You’re forgiven, then, for feeling queasy during Savage Grace’s otherwise innocent-looking opener, in which the great actress is shown cradling her infant son and cooing at him gently. It would seem sweet and hopeful were it not for the familiar bad-mother face doing the cooing. I’d tell the child to run quickly away, but this smothered and wriggly thing can’t even crawl yet. He’s surely doomed spiritually even if he’s going to survive the movie physically. That’s him in voiceover as an adult telling us about his parents, the Baekalands.

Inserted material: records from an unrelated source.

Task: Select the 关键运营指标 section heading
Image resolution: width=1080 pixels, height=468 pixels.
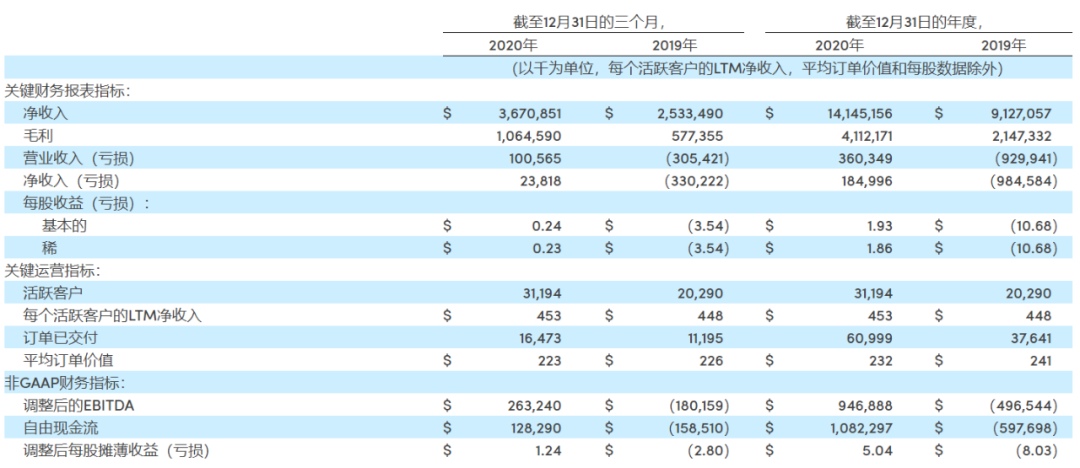Action: click(x=52, y=270)
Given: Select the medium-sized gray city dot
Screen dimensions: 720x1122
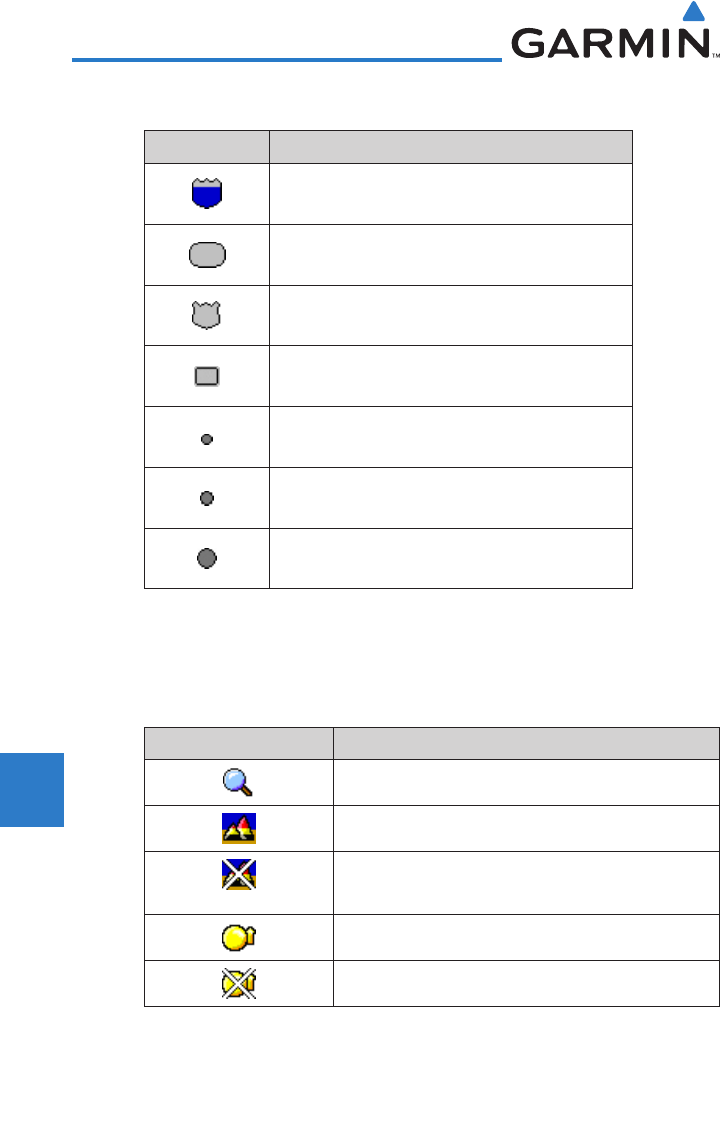Looking at the screenshot, I should coord(207,498).
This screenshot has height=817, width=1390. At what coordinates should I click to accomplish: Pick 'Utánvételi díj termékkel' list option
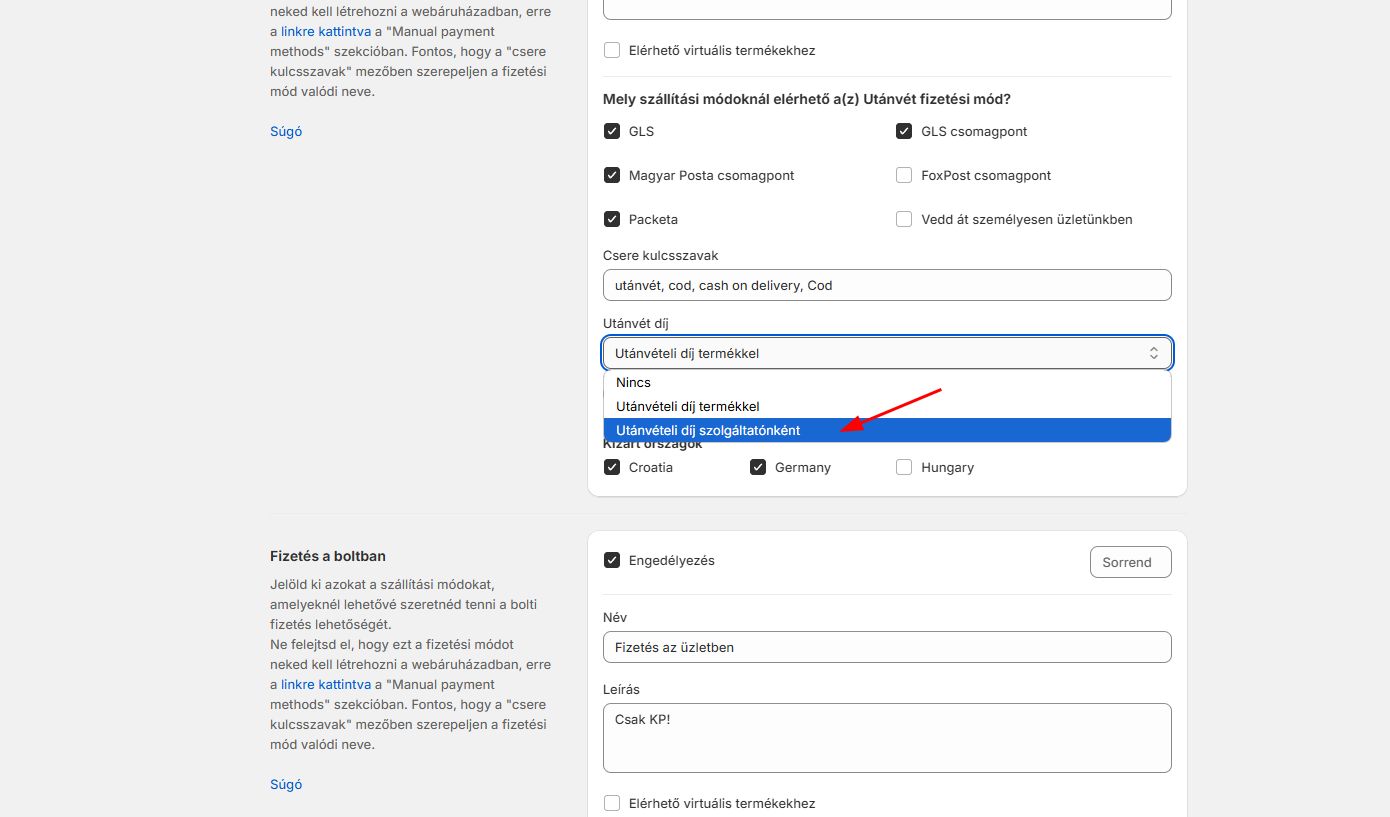pos(688,407)
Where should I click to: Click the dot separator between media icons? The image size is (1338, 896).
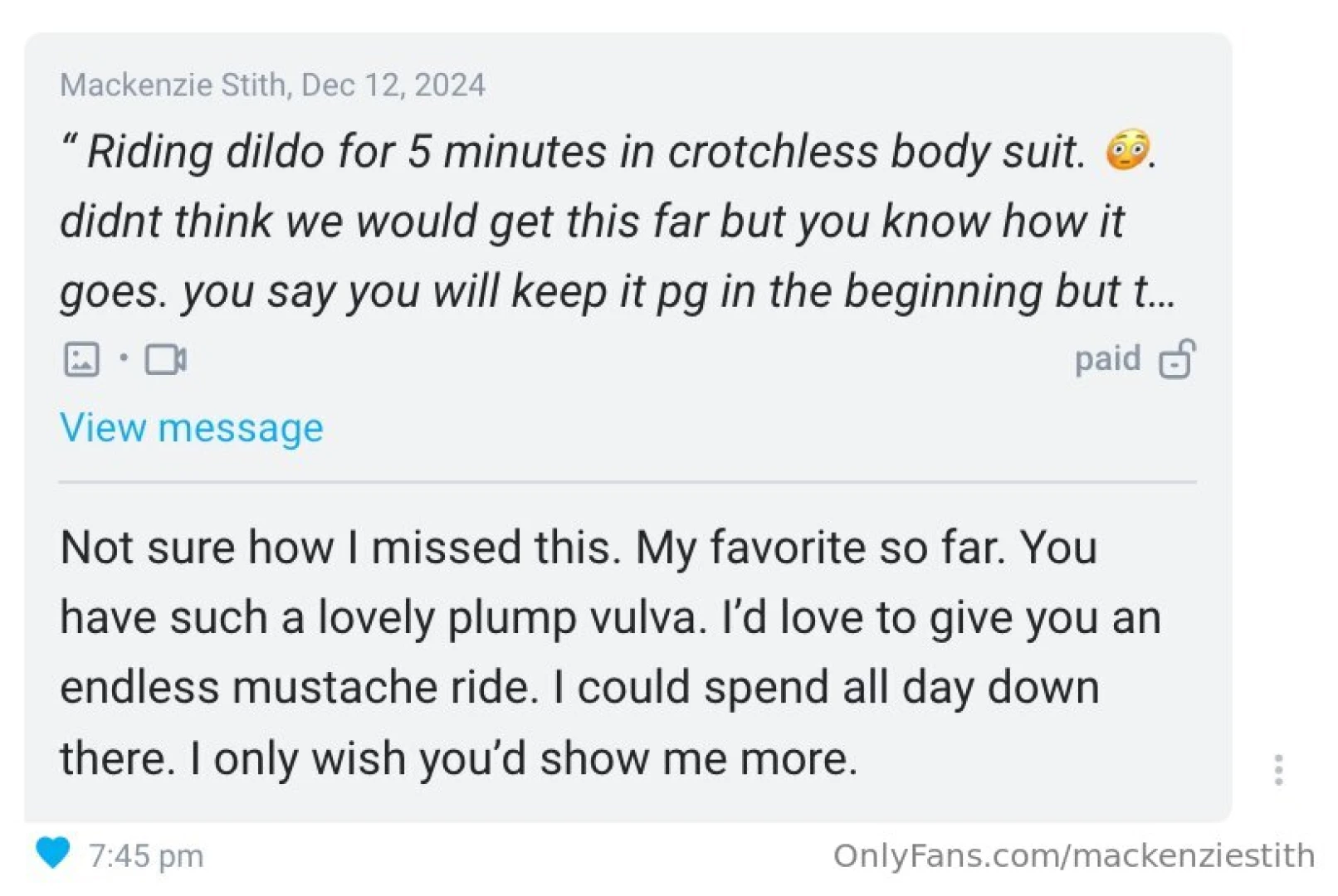click(x=124, y=358)
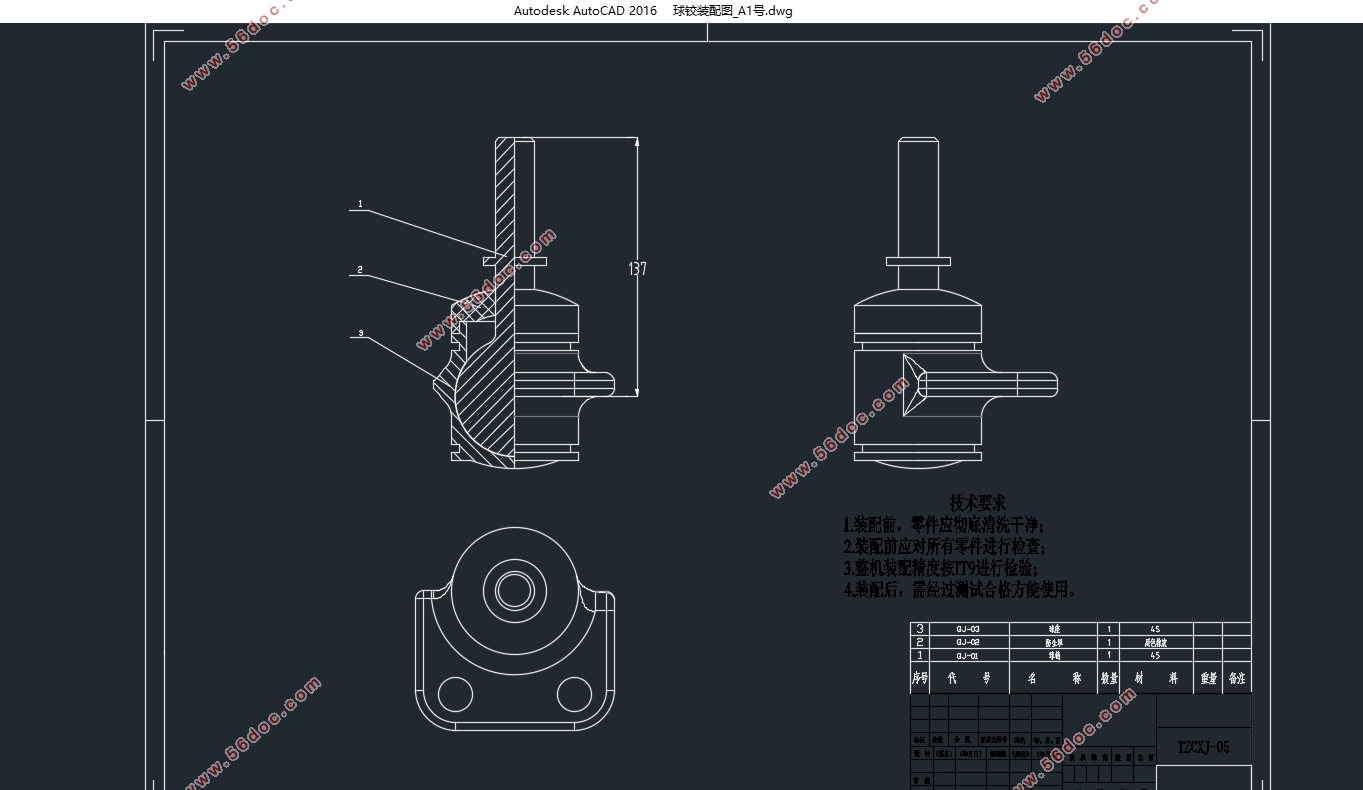
Task: Click the requirement line mentioning IT9
Action: tap(947, 568)

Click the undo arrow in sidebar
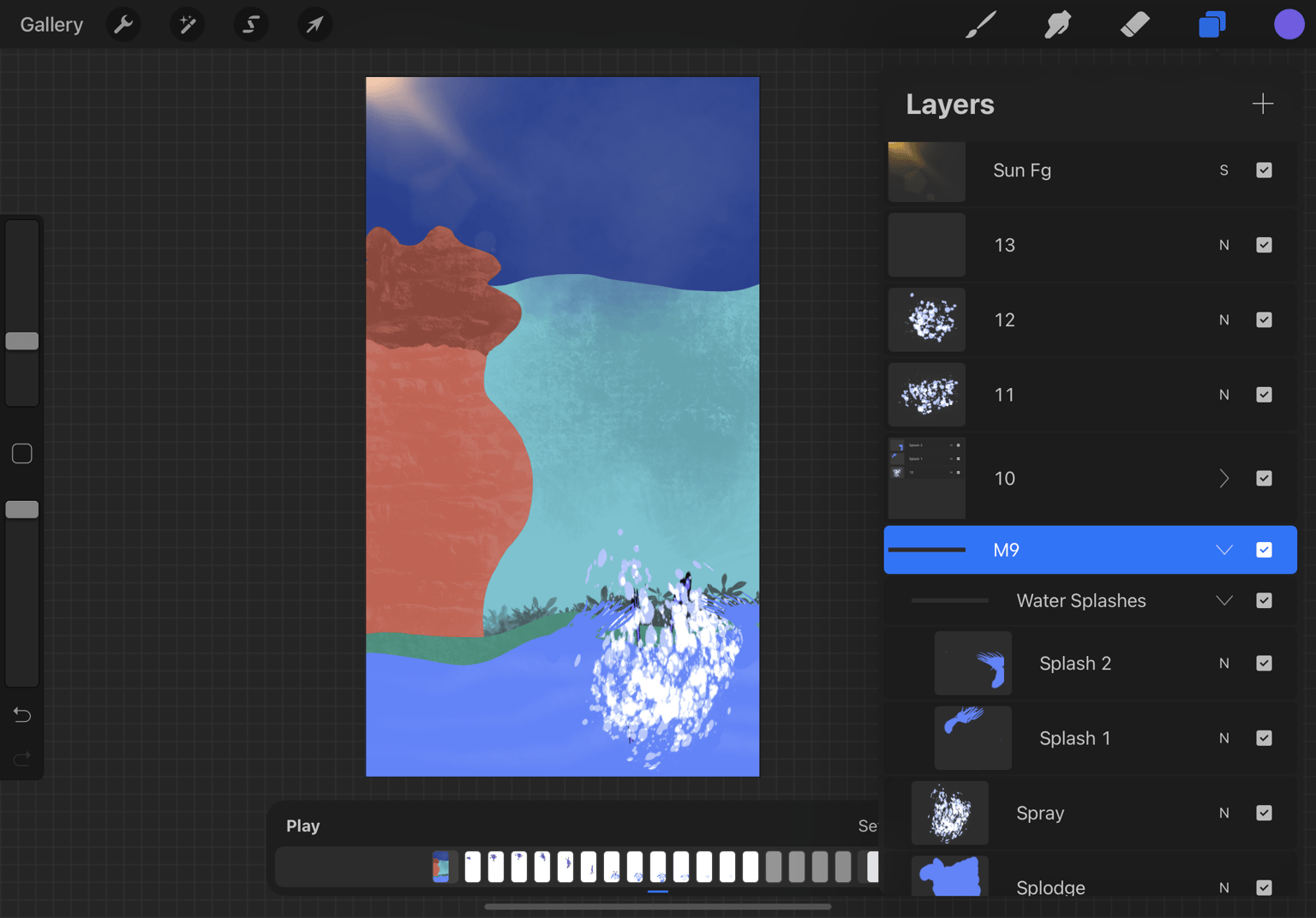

Savage Grace is a shocking true crime story based on the book of the same name by Natalie Robins and Steven M. L. Aronson. The parents are wealthy chilly millionaire Brooks Baekaland (the reliably excellent Stephen Dillane) and his passionate upwardly mobile wife, Barbara (Moore). The infant is Tony, their only child. Barbara’s coddling and cooing will continue all throughout Tony’s youth. Talented child actor Barney Clark, last seen as Roman Polanski’s Oliver Twist, carries the role in the movie’s first third as the precocious and intelligent Tony, who is shaped by his over-sharing and lonely mother. She treats him as not just her baby but as a troubling combination of cherished pet, best friend, favorite accessory, and co-conspirator (Tony, already multilingual and at ease with wealth, is trotted out whenever possible to impress society friends). In one telling scene, filmed perversely as a genteel walk in the park, Barbara asks Tony if he’ll still love her when her tits are sagging. Yikes! Barbara sees little Tony as a proxy husband, too. Brooks isn’t exactly holding up his end of the marriage. Not that Barbara is either. Both spouses dally with other lovers, sometimes for kicks sometimes to hurt one another. Love is a battlefield in the Baekeland household.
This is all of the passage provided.